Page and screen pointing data
━━━━
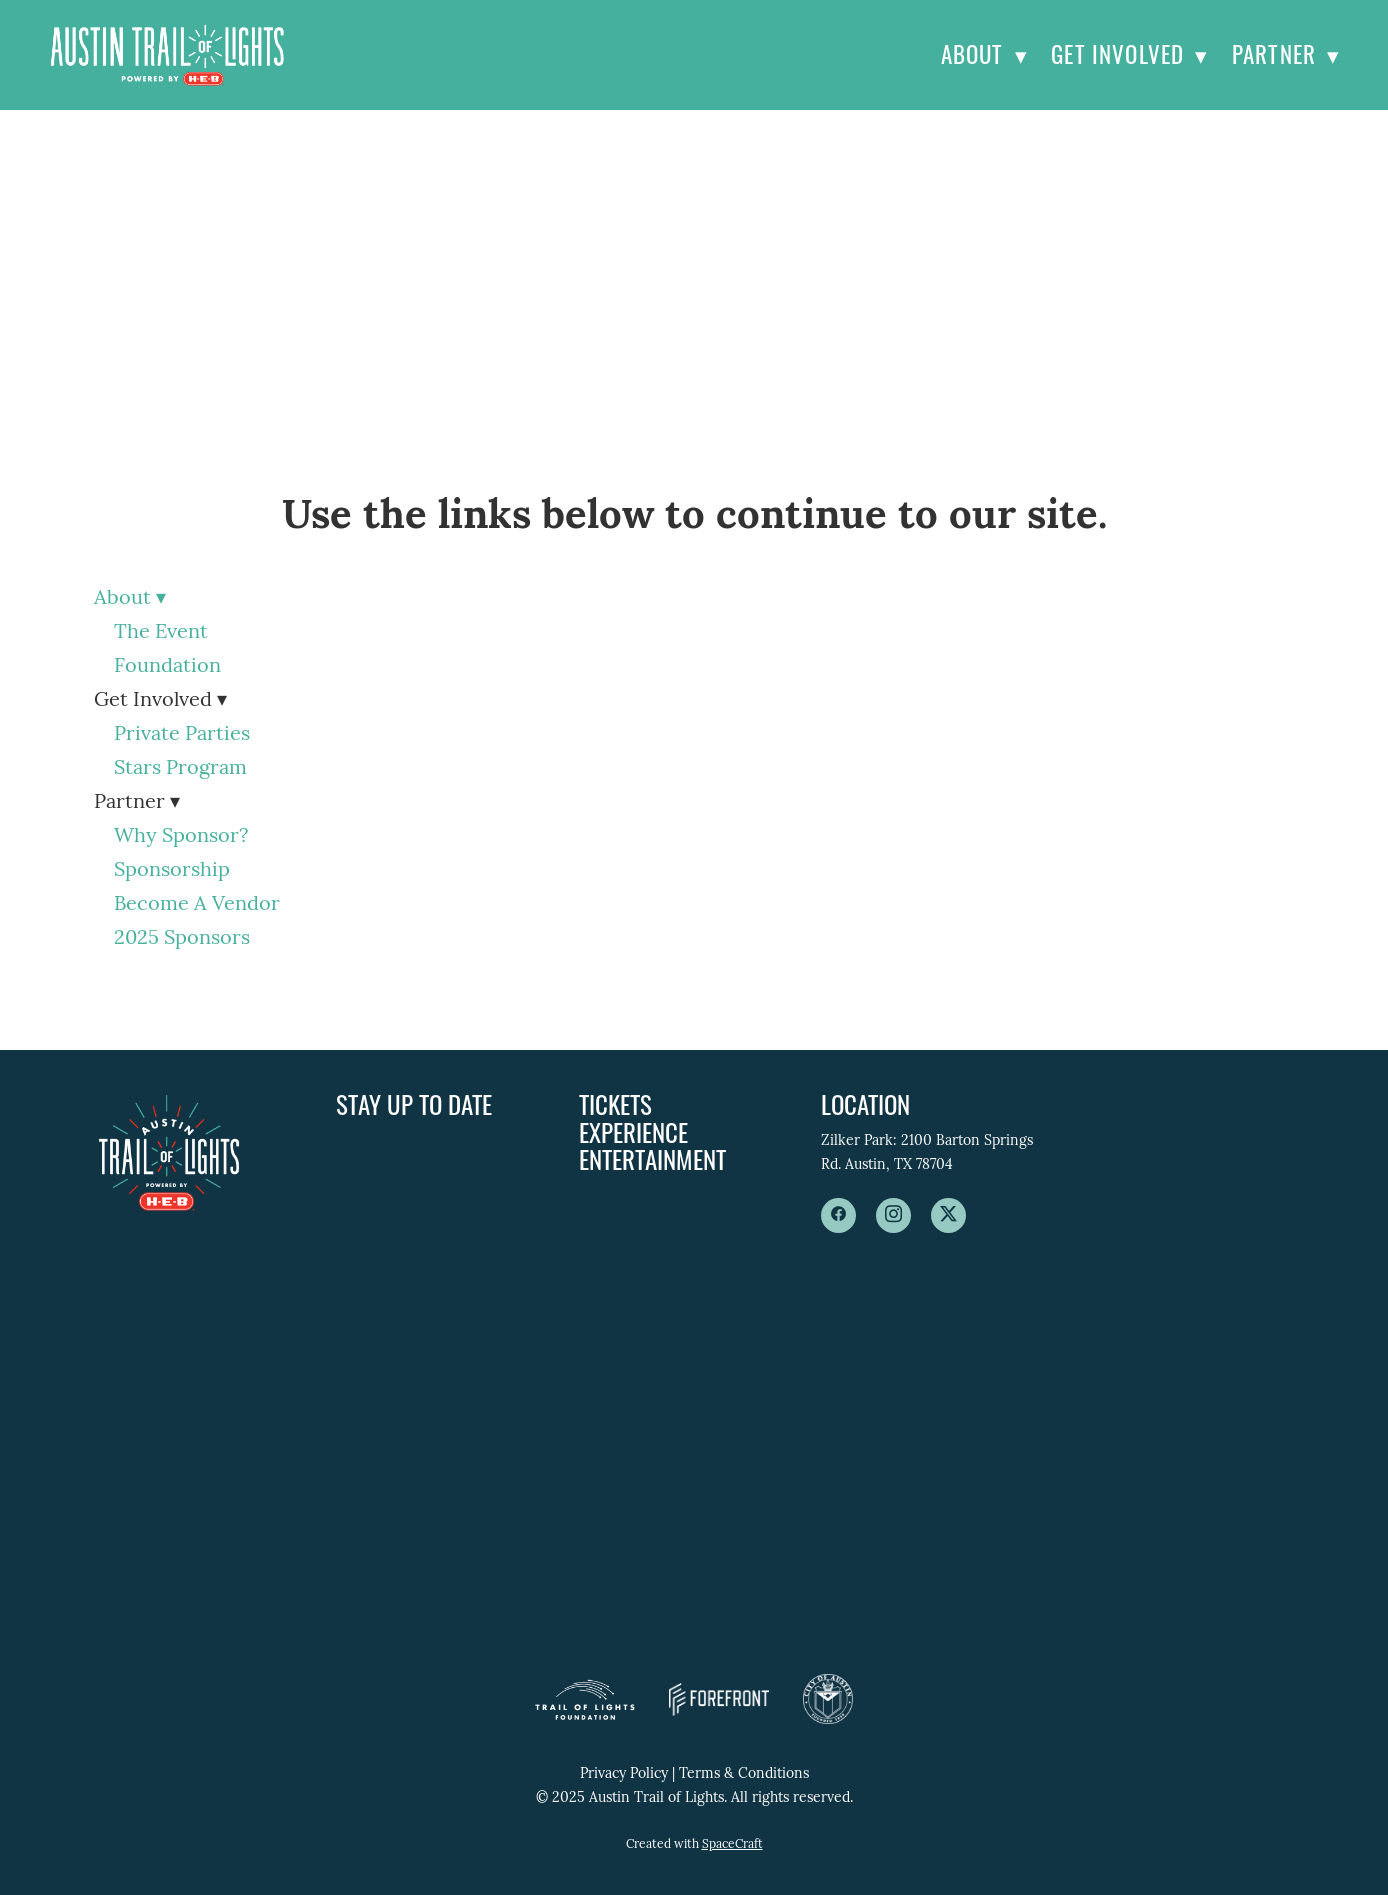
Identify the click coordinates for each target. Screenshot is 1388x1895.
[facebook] (838, 1215)
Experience (633, 1131)
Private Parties (182, 735)
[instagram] (893, 1215)
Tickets (615, 1103)
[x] (948, 1215)
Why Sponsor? (181, 837)
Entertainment (652, 1158)
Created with (694, 1845)
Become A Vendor (197, 905)
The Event (161, 633)
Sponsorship (172, 871)
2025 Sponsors (182, 939)
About (984, 54)
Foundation (167, 667)
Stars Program (180, 769)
━━━━
What you are asked to do – Please copy the material word for word, from its beginning through the line with "Created with (694, 1845)", leaving out the picture.

Problem solution –
Identify the click coordinates for each target. Screenshot is 1388x1895.
[facebook] (838, 1215)
Experience (633, 1131)
Private Parties (182, 735)
[instagram] (893, 1215)
Tickets (615, 1103)
[x] (948, 1215)
Why Sponsor? (181, 837)
Entertainment (652, 1158)
Created with (694, 1845)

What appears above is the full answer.